Setelah mengikuti rapat osis, Zidan tak langsung pulang. Ia masih di sibukkan dengan latihan basket pada sore harinya. Menjadi seorang ketua basket, tentu saja membuat Zidan harus selalu stand by di lapangan setiap kali jadwal untuk latihan ataupun bertanding.
Waktu berlalu dengan sangat cepat hingga tak terasa waktu sudah menunjukkan pukul 18.00. Zidan pun segera mengakhiri sesi latihan basket pada hari itu.
Ingat, posisi Zidan adalah ketua tim basket, jadi mau tidak mau dia yang bertanggung jawab dengan semua anggota timnya. Zidan menunggu satu per satu temannya meninggalkan lapangan dan pulang ke rumah mereka masing - masing.
Setelah semua temannya pulang, Zidan pun mulai melangkahkan kakinya ke arah parkiran motor lalu mulai mengendarai motornya.
Zidan mengendarai motornya dengan kecepatan rendah sembari menghirup segarnya udara sore hari dan kencangnya angin yang berhembus menyapa wajahnya yang tidak tertutup sepenuhnya oleh kaca helm full face miliknya.
Rasanya sangat lelah, tetapi Zidan bahagia dengan apa yang tengah di jalaninya. Menjadi anggota osis dan ketua dari tim basket adalah mimpinya sejak kecil. Dia sangat bangga terhadap dirinya sekarang. Zidan kecil yang mulai beranjak remaja perlahan sudah berhasil untuk mewujudkan mimpi di masa kecilnya.
“Zidan pulang” Ucapnya sembari membuka pintu.
“Halo sayang, selamat datang. Gimana hari ini? Capek banget ya. Kamu langsung ke kamar deh mandi, terus makan abis itu langsung istirahat. Bunda siapin dulu makanan buat kamu ya” Ucap bunda lalu melangkahkan kakinya ke dapur untuk menyiapkan makanan untuk Zidan.

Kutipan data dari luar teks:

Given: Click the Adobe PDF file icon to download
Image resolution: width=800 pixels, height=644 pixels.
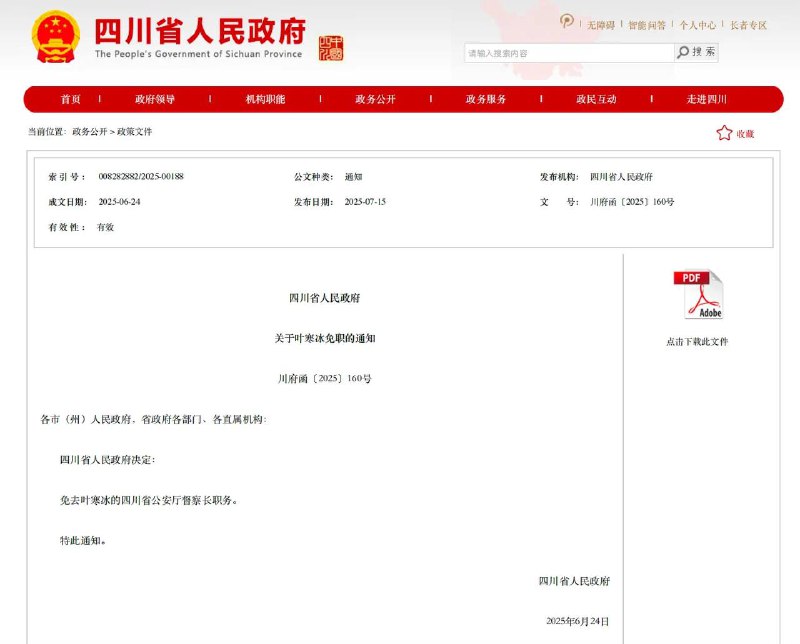Looking at the screenshot, I should click(697, 294).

Zidan tak langsung pergi ke kamar seperti yang bunda perintahkan. Ia mendudukkan dirinnya di sofa besar yang terletak di ruang tengah atau yang biasa di sebut ruang keluarga sembari mengambil toples berisi kue kering buatan bunda.
“Iya bun capek. Tapi seru kok. Tadi aku bisa shoot sampe 10 kali loh bun” Ucap Zidan bangga.
“Wahh hebat banget. Rekor baru dong, kemarin kan kamu cuma bisa masukin 5 bola aja kan ke dalam ring ?”
“Hehehe iya bun kemarin cuma bisa masukin 5. Aku bakalan lebih giat lagi latihannya supaya makin jago. Masa kapten tim basket payah kan malu banget” Ucap Zidan sambil terkekeh pelan.
Bunda hanya tersenyum menanggapi ucapan Zidan, dan kembali sibuk berkutat dengan alat dapurnya.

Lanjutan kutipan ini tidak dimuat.